Report: CBP Wasted Millions at Texas Border Detention Facility



Did U.S. Customs and Border Protection (CBP) overspend on a temporary detention center outside El Paso? The Government Accountability Office (GAO) thinks so.

A GAO investigation found that the Tornillo facility designed to house 2,500 adult detainees held no more than 68 at any given time. It averaged just 38 per day, during barely six months of operation in the latter half of 2019.

Adding up expenditures at the $66 million facility, the GAO report said CBP “spent $5.3 million on unnecessary food,” and vastly overstaffed Tornillo.

CBP paid $6.7 million for 75 unarmed contract security guards to be on site at all times, plus 21 CBP law enforcement officers and five employees from U.S. Immigration and Customs Enforcement. In addition, 116 Texas National Guard personnel were also on site.

Border Patrol officials in the El Paso sector reported that while there was a shortage of detention space for single adults in May and June 2019, crowding problems were largely resolved by July, when the Tornillo facility was ordered.

Hindsight is always 20/20, of course. And accurate predictions about the ebbs and flows of illegal border crossers are nigh on impossible. Still, it is troubling to hear local officers say they were not consulted about the project until it was announced.

In their defense, CBP officials in Washington, D.C., said they maintained robust staffing levels because of earlier border surges. They noted that if Migrant Protection Protocols were halted because of litigation or lack of cooperation by the Mexican government, more capacity would be needed quickly.

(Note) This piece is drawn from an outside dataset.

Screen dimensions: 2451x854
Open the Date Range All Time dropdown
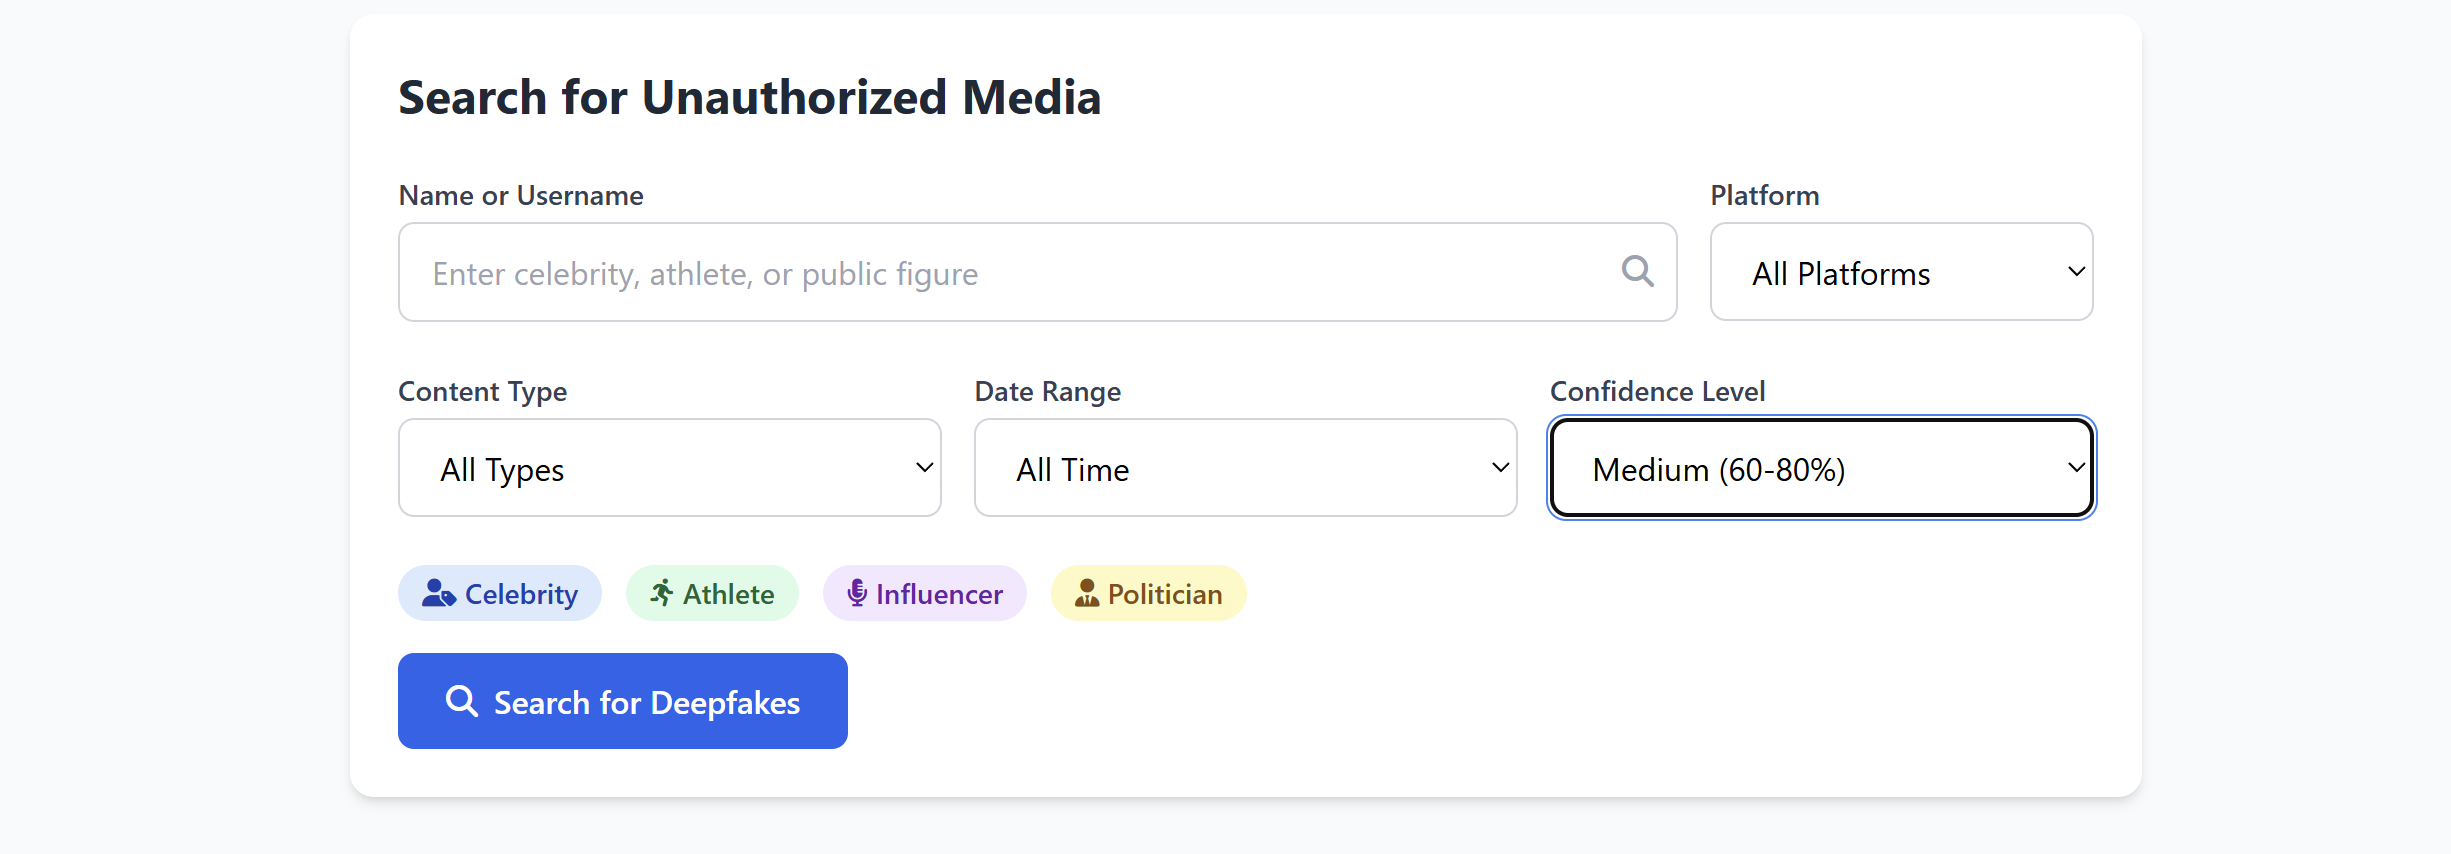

Though CBP eventually scaled back some of its spending on Tornillo, GAO dinged the agency for paying “millions of dollars for food service it did not need and allocat[ing]personnel resources that, as Border Patrol El Paso sector officials noted, could have been allocated to other missions.”

GAO could have gone one step further by asking the parent agency overseeing all this: Why didn’t the Department of Homeland Security turn Tornillo over to ICE, if CBP couldn’t fill the beds? Alas that line of inquiry didn’t come up in GAO’s 15-page report.

As it closed Tornillo on Jan. 3, CBP said it had learned lessons there, and pledged to do better. Let’s hope so. Any way you figure it, bilking U.S. taxpayers and squandering border-enforcement resources is a double debacle.